WHAT YOU WILL DO: Quote the listing below verbatim, line for line.
___ DATA IN THIS EXERCISE ___
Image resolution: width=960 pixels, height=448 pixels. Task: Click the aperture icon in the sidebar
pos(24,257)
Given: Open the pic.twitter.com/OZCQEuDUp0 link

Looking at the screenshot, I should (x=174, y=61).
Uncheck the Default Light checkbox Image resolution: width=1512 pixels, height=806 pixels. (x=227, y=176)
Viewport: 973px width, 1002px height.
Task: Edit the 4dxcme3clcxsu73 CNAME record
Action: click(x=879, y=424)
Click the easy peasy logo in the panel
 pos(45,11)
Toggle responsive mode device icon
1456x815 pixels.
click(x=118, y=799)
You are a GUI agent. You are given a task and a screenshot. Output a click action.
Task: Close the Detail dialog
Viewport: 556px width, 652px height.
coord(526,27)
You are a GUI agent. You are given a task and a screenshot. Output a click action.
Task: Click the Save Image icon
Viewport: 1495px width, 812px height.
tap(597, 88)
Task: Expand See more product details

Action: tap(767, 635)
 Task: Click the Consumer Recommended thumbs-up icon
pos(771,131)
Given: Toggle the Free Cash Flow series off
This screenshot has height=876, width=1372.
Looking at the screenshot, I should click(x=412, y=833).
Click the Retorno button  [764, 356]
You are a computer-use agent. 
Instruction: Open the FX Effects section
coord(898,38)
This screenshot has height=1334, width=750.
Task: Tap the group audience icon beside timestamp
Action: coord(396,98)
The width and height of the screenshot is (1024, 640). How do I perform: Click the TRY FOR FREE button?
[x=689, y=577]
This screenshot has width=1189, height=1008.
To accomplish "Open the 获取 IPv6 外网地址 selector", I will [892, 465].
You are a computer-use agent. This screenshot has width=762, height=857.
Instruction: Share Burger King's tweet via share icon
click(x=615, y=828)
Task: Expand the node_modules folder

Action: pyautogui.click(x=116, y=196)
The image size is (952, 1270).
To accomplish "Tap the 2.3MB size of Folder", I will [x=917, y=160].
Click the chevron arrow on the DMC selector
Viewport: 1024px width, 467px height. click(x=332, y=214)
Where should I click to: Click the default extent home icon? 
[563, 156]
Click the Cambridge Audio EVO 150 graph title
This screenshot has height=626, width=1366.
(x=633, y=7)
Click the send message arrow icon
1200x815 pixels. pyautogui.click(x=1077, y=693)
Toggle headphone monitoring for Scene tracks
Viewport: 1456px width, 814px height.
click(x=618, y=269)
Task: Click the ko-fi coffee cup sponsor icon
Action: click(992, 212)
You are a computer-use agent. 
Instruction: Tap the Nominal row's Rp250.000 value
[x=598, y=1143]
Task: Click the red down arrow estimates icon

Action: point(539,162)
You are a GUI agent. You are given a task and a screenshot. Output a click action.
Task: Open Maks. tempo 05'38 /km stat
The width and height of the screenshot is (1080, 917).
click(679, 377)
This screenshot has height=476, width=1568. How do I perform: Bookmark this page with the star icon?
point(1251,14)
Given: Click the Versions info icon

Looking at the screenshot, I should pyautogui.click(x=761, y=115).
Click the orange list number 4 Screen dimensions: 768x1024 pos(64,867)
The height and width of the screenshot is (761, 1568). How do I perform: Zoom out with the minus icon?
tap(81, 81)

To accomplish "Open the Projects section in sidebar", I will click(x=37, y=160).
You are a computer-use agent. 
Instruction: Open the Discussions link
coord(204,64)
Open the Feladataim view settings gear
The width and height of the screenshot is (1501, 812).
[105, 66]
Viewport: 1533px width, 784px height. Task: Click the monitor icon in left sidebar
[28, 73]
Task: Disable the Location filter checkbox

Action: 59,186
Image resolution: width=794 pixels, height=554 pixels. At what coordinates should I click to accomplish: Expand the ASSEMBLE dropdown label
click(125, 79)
___
RESULT FOR THIS TASK:
Image resolution: width=960 pixels, height=448 pixels. Task: Click the aperture icon in the sidebar
pos(24,257)
Given: Open the pic.twitter.com/OZCQEuDUp0 link

Looking at the screenshot, I should (x=174, y=61).
Uncheck the Default Light checkbox Image resolution: width=1512 pixels, height=806 pixels. (x=227, y=176)
Viewport: 973px width, 1002px height.
Task: Edit the 4dxcme3clcxsu73 CNAME record
Action: click(x=879, y=424)
Click the easy peasy logo in the panel
 pos(45,11)
Toggle responsive mode device icon
1456x815 pixels.
click(x=118, y=799)
You are a GUI agent. You are given a task and a screenshot. Output a click action.
Task: Close the Detail dialog
Viewport: 556px width, 652px height.
coord(526,27)
You are a GUI agent. You are given a task and a screenshot. Output a click action.
Task: Click the Save Image icon
Viewport: 1495px width, 812px height.
tap(597, 88)
Task: Expand See more product details

Action: tap(767, 635)
 Task: Click the Consumer Recommended thumbs-up icon
pos(771,131)
Given: Toggle the Free Cash Flow series off
This screenshot has height=876, width=1372.
Looking at the screenshot, I should click(x=412, y=833).
Click the Retorno button  [764, 356]
You are a computer-use agent. 
Instruction: Open the FX Effects section
coord(898,38)
This screenshot has height=1334, width=750.
Task: Tap the group audience icon beside timestamp
Action: coord(396,98)
The width and height of the screenshot is (1024, 640). How do I perform: Click the TRY FOR FREE button?
[x=689, y=577]
This screenshot has width=1189, height=1008.
To accomplish "Open the 获取 IPv6 外网地址 selector", I will [892, 465].
You are a computer-use agent. This screenshot has width=762, height=857.
Instruction: Share Burger King's tweet via share icon
click(x=615, y=828)
Task: Expand the node_modules folder

Action: pyautogui.click(x=116, y=196)
The image size is (952, 1270).
To accomplish "Tap the 2.3MB size of Folder", I will [x=917, y=160].
Click the chevron arrow on the DMC selector
Viewport: 1024px width, 467px height. click(x=332, y=214)
Where should I click to: Click the default extent home icon? 
[563, 156]
Click the Cambridge Audio EVO 150 graph title
This screenshot has height=626, width=1366.
(x=633, y=7)
Click the send message arrow icon
1200x815 pixels. pyautogui.click(x=1077, y=693)
Toggle headphone monitoring for Scene tracks
Viewport: 1456px width, 814px height.
click(x=618, y=269)
Task: Click the ko-fi coffee cup sponsor icon
Action: click(992, 212)
You are a computer-use agent. 
Instruction: Tap the Nominal row's Rp250.000 value
[x=598, y=1143]
Task: Click the red down arrow estimates icon

Action: point(539,162)
You are a GUI agent. You are given a task and a screenshot. Output a click action.
Task: Open Maks. tempo 05'38 /km stat
The width and height of the screenshot is (1080, 917).
click(679, 377)
This screenshot has height=476, width=1568. How do I perform: Bookmark this page with the star icon?
point(1251,14)
Given: Click the Versions info icon

Looking at the screenshot, I should pyautogui.click(x=761, y=115).
Click the orange list number 4 Screen dimensions: 768x1024 pos(64,867)
The height and width of the screenshot is (761, 1568). How do I perform: Zoom out with the minus icon?
tap(81, 81)

To accomplish "Open the Projects section in sidebar", I will click(x=37, y=160).
You are a computer-use agent. 
Instruction: Open the Discussions link
coord(204,64)
Open the Feladataim view settings gear
The width and height of the screenshot is (1501, 812).
[105, 66]
Viewport: 1533px width, 784px height. Task: Click the monitor icon in left sidebar
[28, 73]
Task: Disable the Location filter checkbox

Action: 59,186
Image resolution: width=794 pixels, height=554 pixels. At what coordinates should I click to accomplish: Expand the ASSEMBLE dropdown label
click(125, 79)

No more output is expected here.